• _Task brief_
An exact copy of the entries below is required, with all pictures removed.

• _Working data_
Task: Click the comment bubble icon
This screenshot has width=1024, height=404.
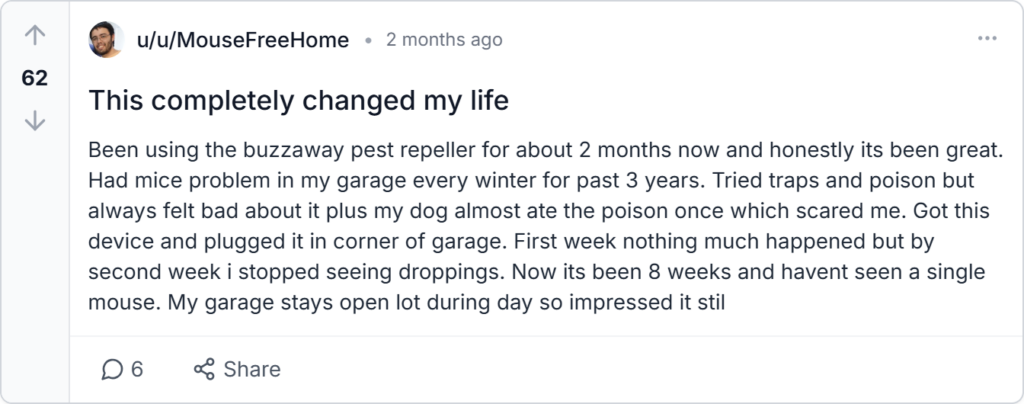Action: (x=111, y=369)
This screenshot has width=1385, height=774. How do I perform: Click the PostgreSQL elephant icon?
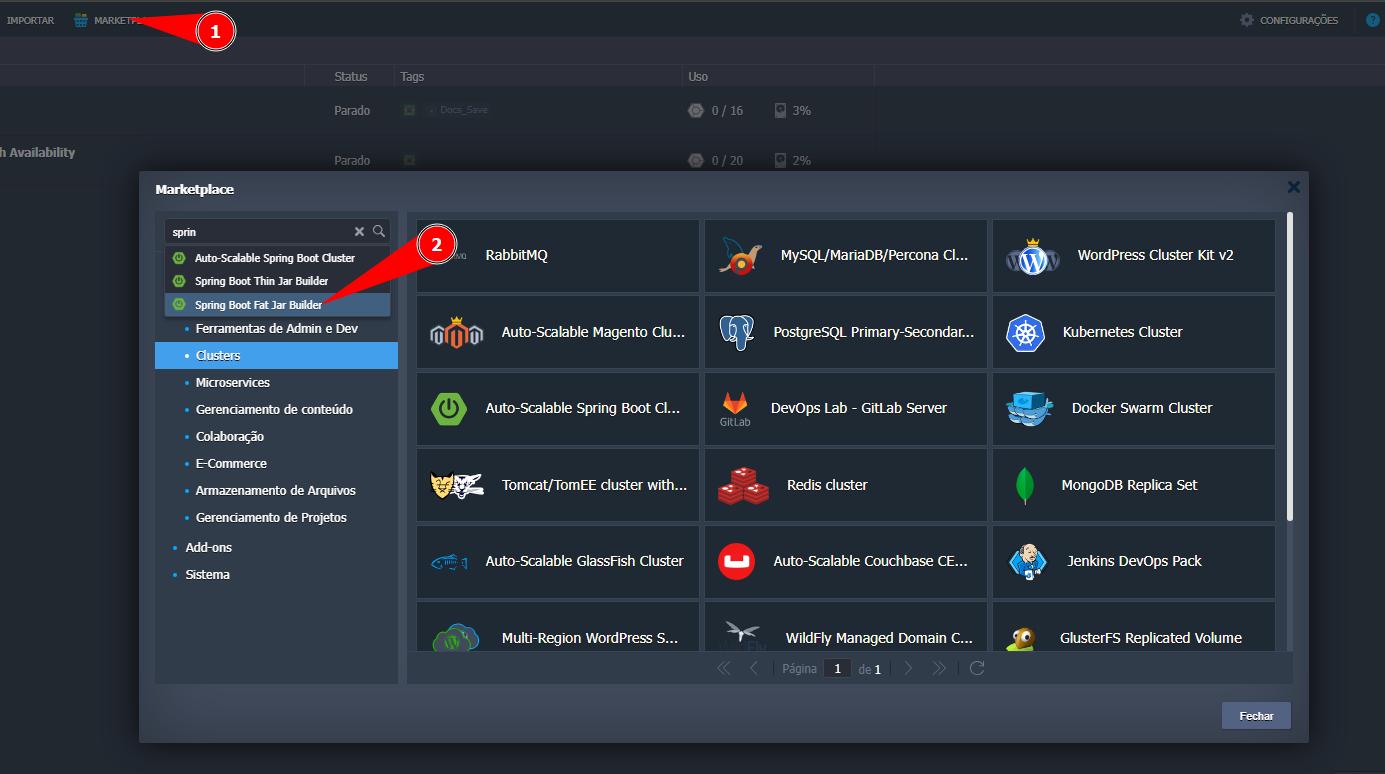[x=737, y=332]
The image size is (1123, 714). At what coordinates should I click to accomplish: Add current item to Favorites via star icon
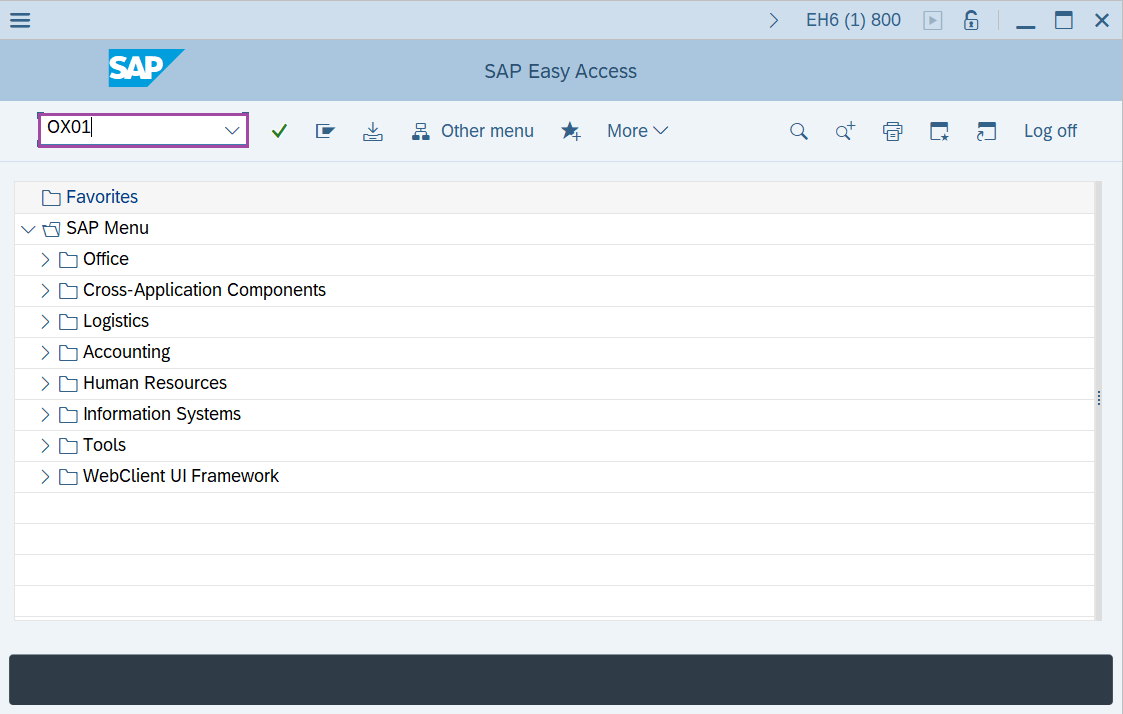pos(571,130)
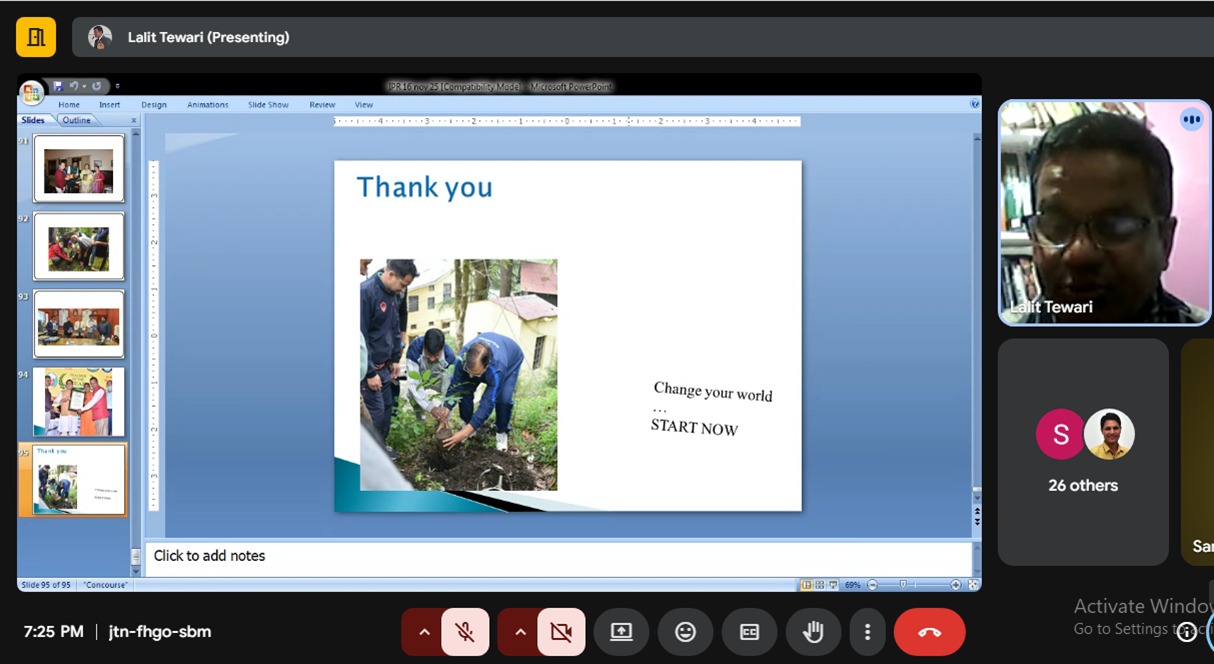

• _Expected answer_
Task: Click the comment bubble icon
This screenshot has width=1024, height=404.
Action: (x=111, y=369)
This screenshot has width=1385, height=774. How do I perform: Click the PostgreSQL elephant icon?
[x=737, y=332]
The image size is (1123, 714). At what coordinates should I click to accomplish: Add current item to Favorites via star icon
pos(571,130)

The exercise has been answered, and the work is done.